The place is a frenzy these days as we prepare to leave on our summer holidays. This will be the longest trek we have ever made as a family. And counter-intuitively, we are heading North. North to where I grew up - to show my children the places that were so formative to me. The first night we will be in Barkerville for two nights where we will also hook up with my sister (and blog design guru) Bethany and her husband. Then we will head to Prince George where I spent 7 years of my childhood and stay at my Aunt's house who still lives in the same house she did while I was growing up. Here I will show my children where I learned to ride a bike and to skate, where I went to kindergarten in a church before kindergarten was compulsory and part of the school system. Where I went for long walks with my brother, Jordan's dog. Where I used to walk home from school in the dark at 3pm. Then we are heading to Smithers where we are camping at Lake Tyee for 2 nights and visiting the village of K'san. I only lived outside of Smithers for 6 months but it had a profound effect on me. We lived on 10 acres beside the Bulkley River which is as beautiful as the Fraser is ugly (Oh, c'mon, it is mighty and awesome but it is the colour of mud from start to finish!) I had few friends and spent hours walking around in the wilderness outside my door. And the summer before we moved there as a family, I lived there and worked for RSF Energy as my dad's sales secretary. During the week I lived in a cabin that Swiss settlers had built in the middle of a hay field. After work, I helped the family cut the hay, winnow it and pitch it onto a hay wagon. I drove a 1938 tractor and helped in every part of the haying. I remember stomping down the hay in my black circle calico skirt that my grandma has sewed for me with the scratchy hay on my bare legs. I was 17 while staying in the cabin and living on yoghurt, fresh whole grain bread and carrots out of the garden with no windows and no electricity, at the foot of those awesome mountains that remind the Swiss of the Alps, I wrote this poem to try to express the wonder and the awe and how deeply spiritually moved I was by this majestic natural landscape:
A Witness
Here in this land where cloud lies heavy
Between the mountains trapped in cold,
Here where nature's friends are more than man,
We breathe a testimony to God.
Mountains rise with unmistakable power
Of a head held high.
Even the most self risen man
Is humbled in their presence.
To look upon their blue and noble towers,
Thrusting above a clearing of waving hay
Wrapped in the peaceful soliloquy
Of a bird's hymn,
Is to look upon a witness
And feel that knowing
Strong inside your breast --
God is nigh.
God is love.
Without words or eloquent hymns,
God is real.
No man can rebut --
God lives.
We'll make a day trip into Terrace where I spent my teen age years.
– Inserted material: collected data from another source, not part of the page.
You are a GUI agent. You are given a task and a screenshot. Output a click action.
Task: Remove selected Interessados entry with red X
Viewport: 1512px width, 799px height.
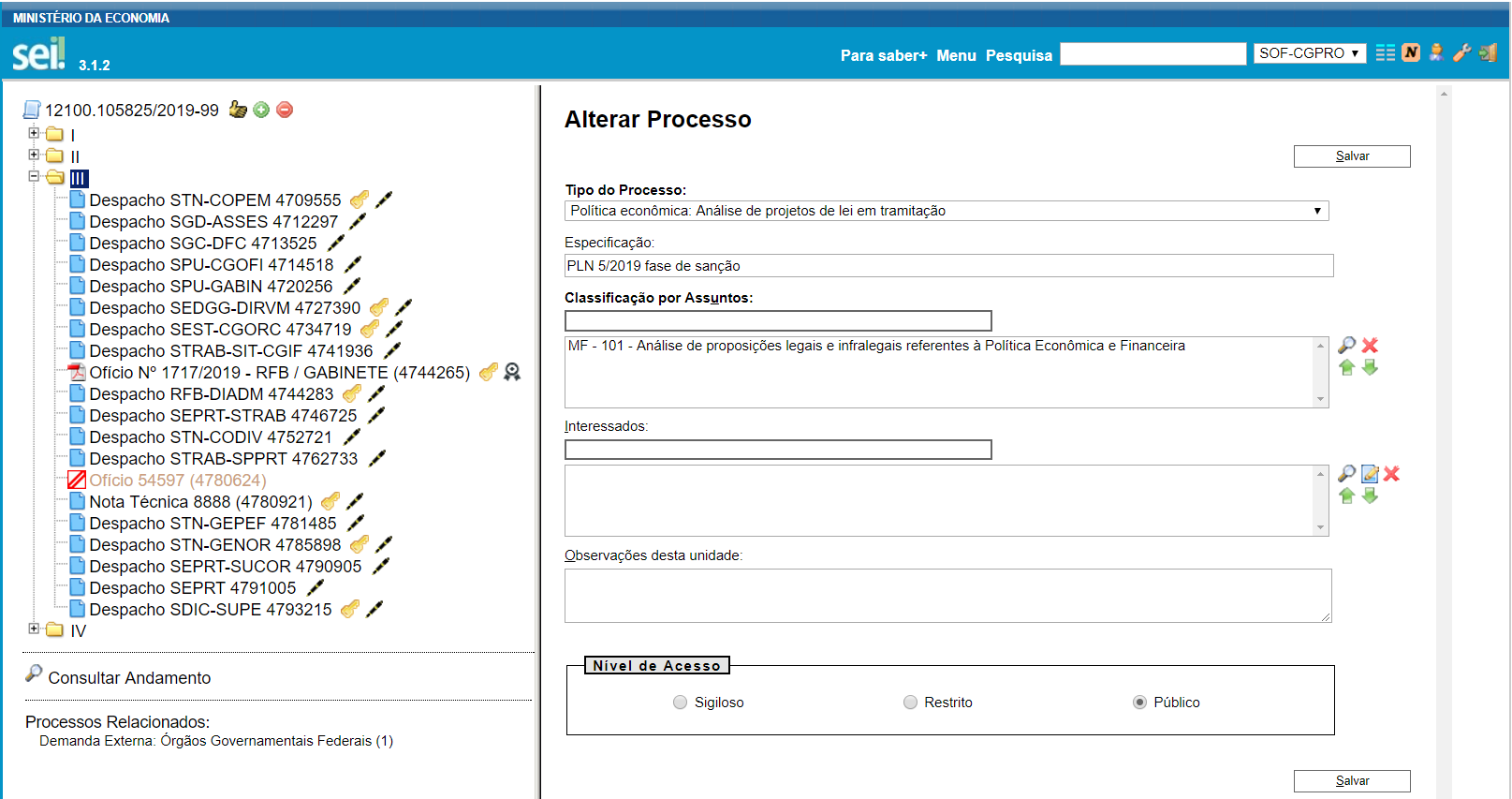1391,473
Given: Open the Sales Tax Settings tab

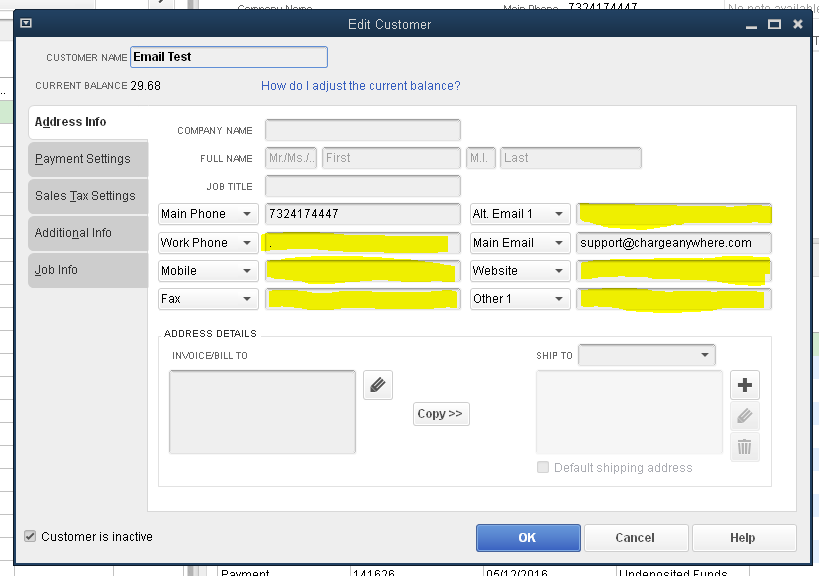Looking at the screenshot, I should 87,196.

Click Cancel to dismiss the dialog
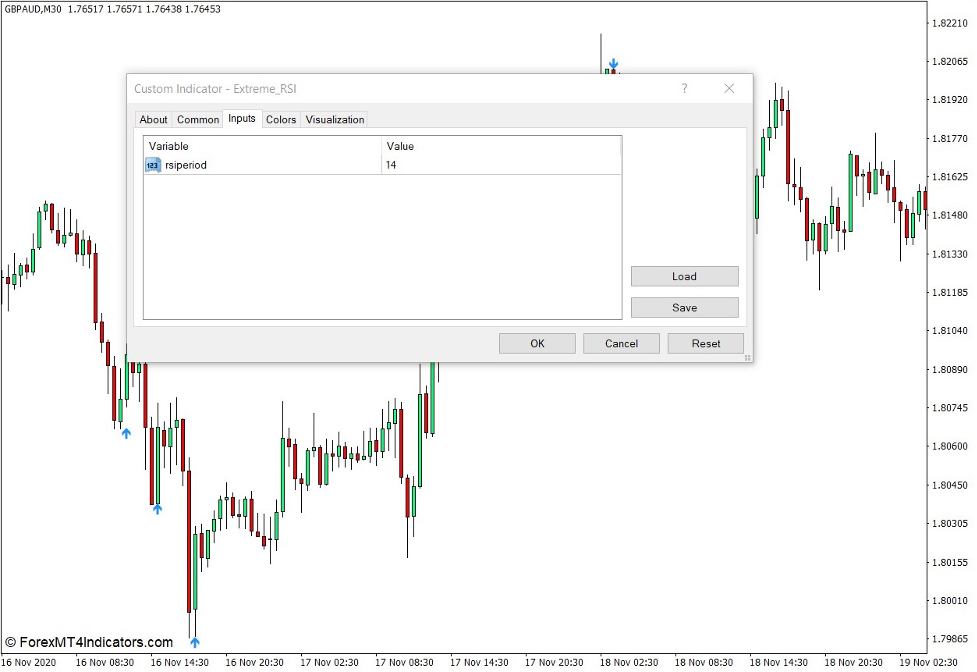tap(621, 343)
When I think of going North to those places that I love so much, I can hardly breathe. A piece of my heart has been there ever since. Those Northern, wild places I grew up made me who I am. I miss them everyday. If only they weren't so economically depressed and could grow canteloupes and peppers there.... Anytime I go back, I have a hard time leaving. It's been 9 years since I was back there.
4 comments:
Wow...what an interesting life you have led (and what an insightful 17 yr old you were:)
Do you have time for a quick side trip to Horsefly?? Will you be in Barkerville for ArtsWells? I think it is August long week-end...we went last year, it was really fun!
Have a great trip!
Have a great trip! It sounds like such a beautiful thing to share with your kids.
wow i can't believe you did that when you were 17! that sounds SO neat. and i know, the fraser IS ugly. it's instantly recognisable due to it's ugly wide flatness and mud-colour.
Ah, Joanne, I wish I had time for a side trip to Horsefly but I don't want to be away from my sheep for very long... And we will be home before the long week end.